Sent from my iPhone using AutoGuide.com Free App


----------



## Jvegas04 (Aug 13, 2012)

true i never thought of the distance from buffalo. I go to the glen for race weekend (nascar) and its about an hour and a half from where I am outside of syracuse


----------



## ErikBEggs (Aug 20, 2011)

Rochester is cool.. kind of "central" for Western New York


----------



## Matt585 (Dec 19, 2012)

Rochester is great


Sent from my iPhone using AutoGuide.com Free App


----------



## kfr291 (Aug 11, 2012)

rochester sounds promising. i could even come by from my school in ithaca... generally i live a bit futher south, but durning the winter i come north. i love to go to a mini meet for cruzes


----------



## Matt585 (Dec 19, 2012)

Lets set a date then!


Sent from my AutoGuide.com Free App


----------



## sciphi (Aug 26, 2011)

Are we thinking springtime, or sometime this winter? I'd vote spring so all of us can have a chance to clean all the salt off.


----------



## Matt585 (Dec 19, 2012)

That's fine with me I'm good really whenever especially if its in rochester. We should set a date, what's officially spring - ik it can change cuz if rochester lol but roughly


Sent from my AutoGuide.com Free App


----------



## kfr291 (Aug 11, 2012)

yeah spring would be best. seeing cars out doors in negative temperatures is hard


----------



## sciphi (Aug 26, 2011)

If we wanted to use a park, some of the towns around here such as Chili or Wheatland might have parks that could be used. Union Station Park in Chili is right off of the 490 for easy access from many places. Well, depending on how many we have, maybe meeting at a Wegmans would be more doable.


----------



## Gdubs (Apr 23, 2011)

I say lets get a group together for Watkins Glen


----------



## Jvegas04 (Aug 13, 2012)

Well if we do have a meet at Watkins Glen we should do it opening weekend. April 20-21


----------



## sciphi (Aug 26, 2011)

If anything, I'd say April 20th since it's a Saturday. It would be nice to see a bunch of Cruzes go out on the track as a group.


----------



## Matt585 (Dec 19, 2012)

I'm in for whenever just let me know


Sent from AutoGuide.com Free App


----------



## Gdubs (Apr 23, 2011)

Well there are 2 things we can do. I can get us in as a "club" but we need 10 or more confirmed to show in order to go as a "club" if not, we need to go in with general admission and there is a chance we would be spit up.


----------



## Matt585 (Dec 19, 2012)

I would cry! And gdubs is there any coincidence that ur the gdubs that is a independent trifecta dealer in rochester? 

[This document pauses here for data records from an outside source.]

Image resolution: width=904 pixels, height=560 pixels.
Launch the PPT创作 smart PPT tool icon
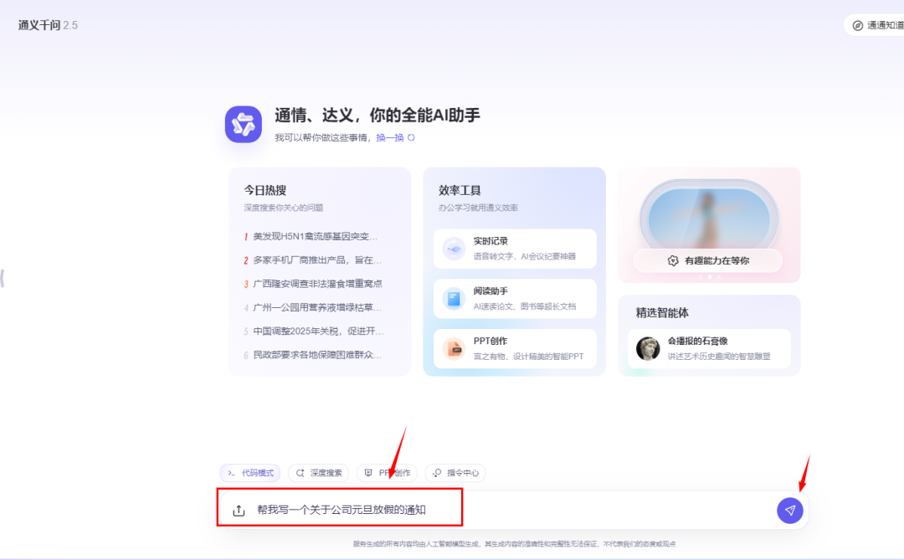[453, 349]
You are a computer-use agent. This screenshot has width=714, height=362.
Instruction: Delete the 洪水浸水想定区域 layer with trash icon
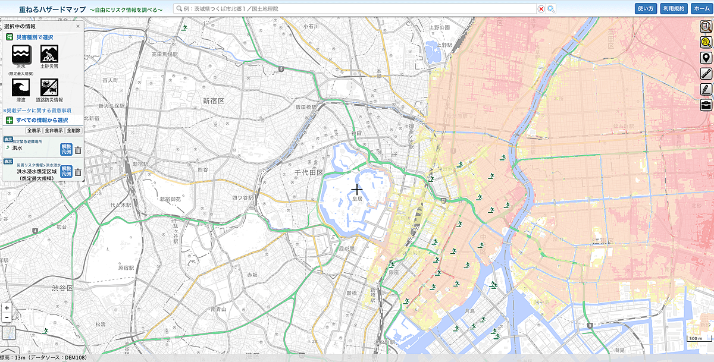[78, 172]
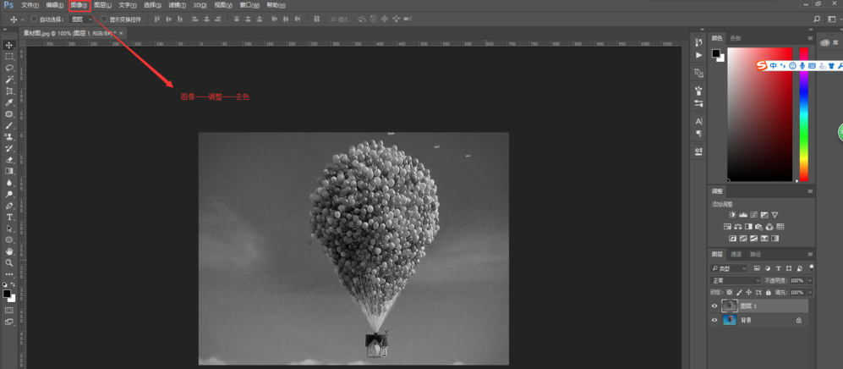Toggle visibility of the 背景 layer
The width and height of the screenshot is (843, 369).
coord(714,321)
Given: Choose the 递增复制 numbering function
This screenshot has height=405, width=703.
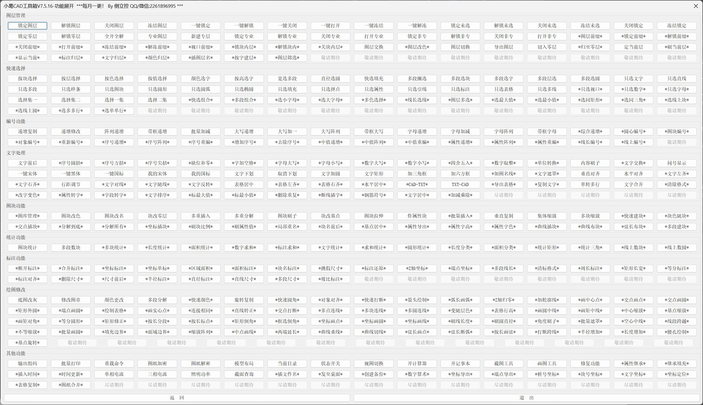Looking at the screenshot, I should (x=28, y=131).
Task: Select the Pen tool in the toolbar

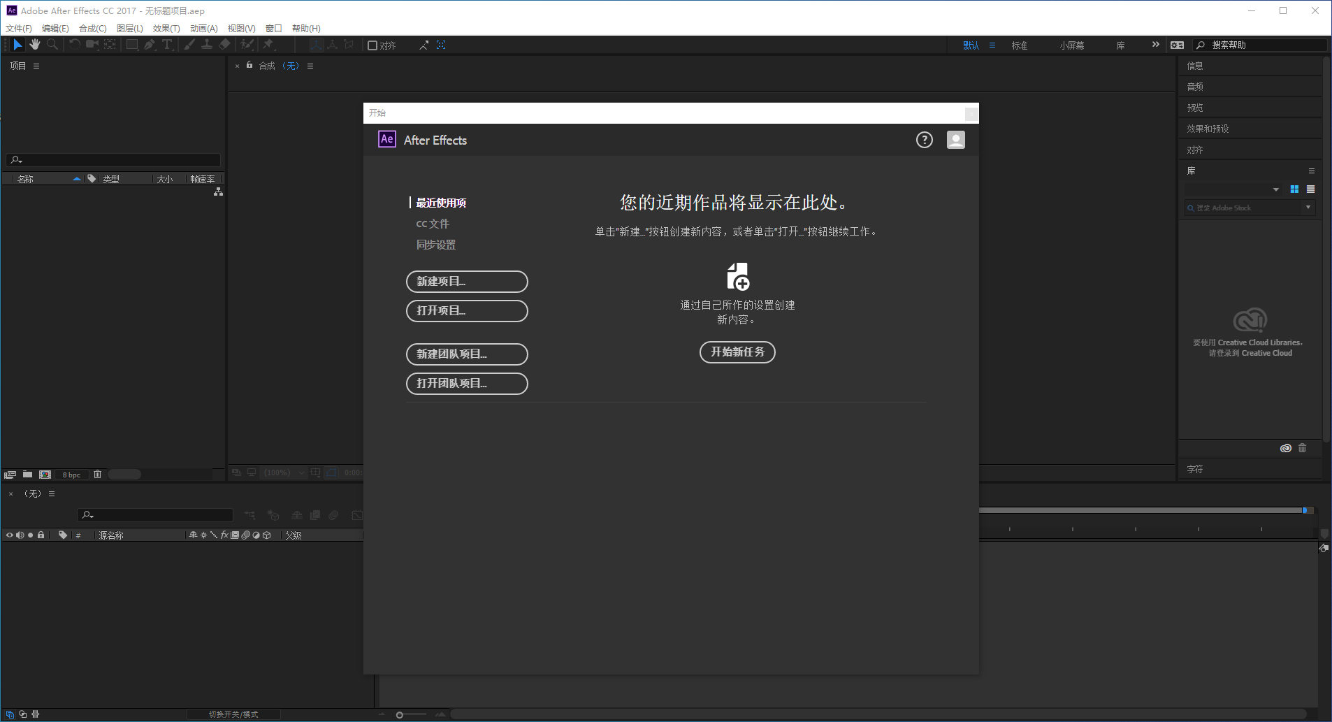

Sent from AutoGuide.com Free App


----------



## Jvegas04 (Aug 13, 2012)

Gdubs said:


> Well there are 2 things we can do. I can get us in as a "club" but we need 10 or more confirmed to show in order to go as a "club" if not, we need to go in with general admission and there is a chance we would be spit up.


I'm good with the whole club idea I would just have to know a few weeks ahead of time if we were going Saturday or Sunday so I know if I need to take work off or not.


----------



## Matt585 (Dec 19, 2012)

Ya but are we gonna b able to get 10 local cruzes? 


Sent from AutoGuide.com Free App


----------



## sciphi (Aug 26, 2011)

Let's put up a gauging interest thread about a Watkins Glen meet to see if we can get 10 folks interested. 


Sent from AutoGuide.com Free App


----------



## sciphi (Aug 26, 2011)

First meet thread here: http://www.cruzetalk.com/forum/48-north-east/11174-gi-watkins-glen-saturday-april-20-2013-a.html


----------



## UpstateNYCruze (Feb 26, 2013)

I live in Rochester and work in Syracuse. 100,276 miles on my Cruze.


----------



## sciphi (Aug 26, 2011)

Sounds like us Rochester folks are always on the go. If we ever slow down, I'd love to do a Rochester area mini-meet. 

BTW, a bunch of us are meeting in April in Watkins Glen, NY to take a tour of the racetrack. Just throwing it out there.


----------



## Jvegas04 (Aug 13, 2012)

Thats one ridiculous commute sir. The glen will be a good meet


----------



## ErikBEggs (Aug 20, 2011)

UpstateNYCruze said:


> I live in Rochester and work in Syracuse. 100,276 miles on my Cruze.


My dad used to work in Grand Island (between Buffalo and Niagara Falls) and commuted to Henrietta daily... Then he had to drive around Rochester for work. 60,000 miles in one year....


----------



## backyardcustoms (Jun 6, 2011)

<--- Buffalo here (back & forth between S. Bflo & N. Tonawanda)


----------



## LS1LOL (Feb 24, 2013)

So did anything come from this or just talk still?


----------



## Jvegas04 (Aug 13, 2012)

LS1LOL said:


> So did anything come from this or just talk still?


As in?


----------



## LS1LOL (Feb 24, 2013)

An actual meet? Now that I think about, I guess you guys planned the Watkins Glen meet, but anything else or is that it?


----------



## sciphi (Aug 26, 2011)

Watkins Glen meet is still very much happening. That's it so far. The weather hasn't been great for meets so far this year, and only lately have there been more folks around the WNY area interested in meeting.


----------



## ErikBEggs (Aug 20, 2011)

Some more Buffalo members are popping up ^_^


----------



## RollinOn18s (Mar 28, 2013)

I live in toronto, but I would totally come down for a cruise to a meet in buffalo. Any weekend I am interested. !!


----------



## sciphi (Aug 26, 2011)

Lol, we need to plan a Buffalo area meet...


Sent from AutoGuide.com Free App


----------



## sciphi (Aug 26, 2011)

Anybody in the Rochester/Buffalo area want to do a mini-meet? The weather's finally nice enough. Sonic owners welcome too.


----------



## Jvegas04 (Aug 13, 2012)

all these meets going on and I'm not in buffalo yet ... blah


----------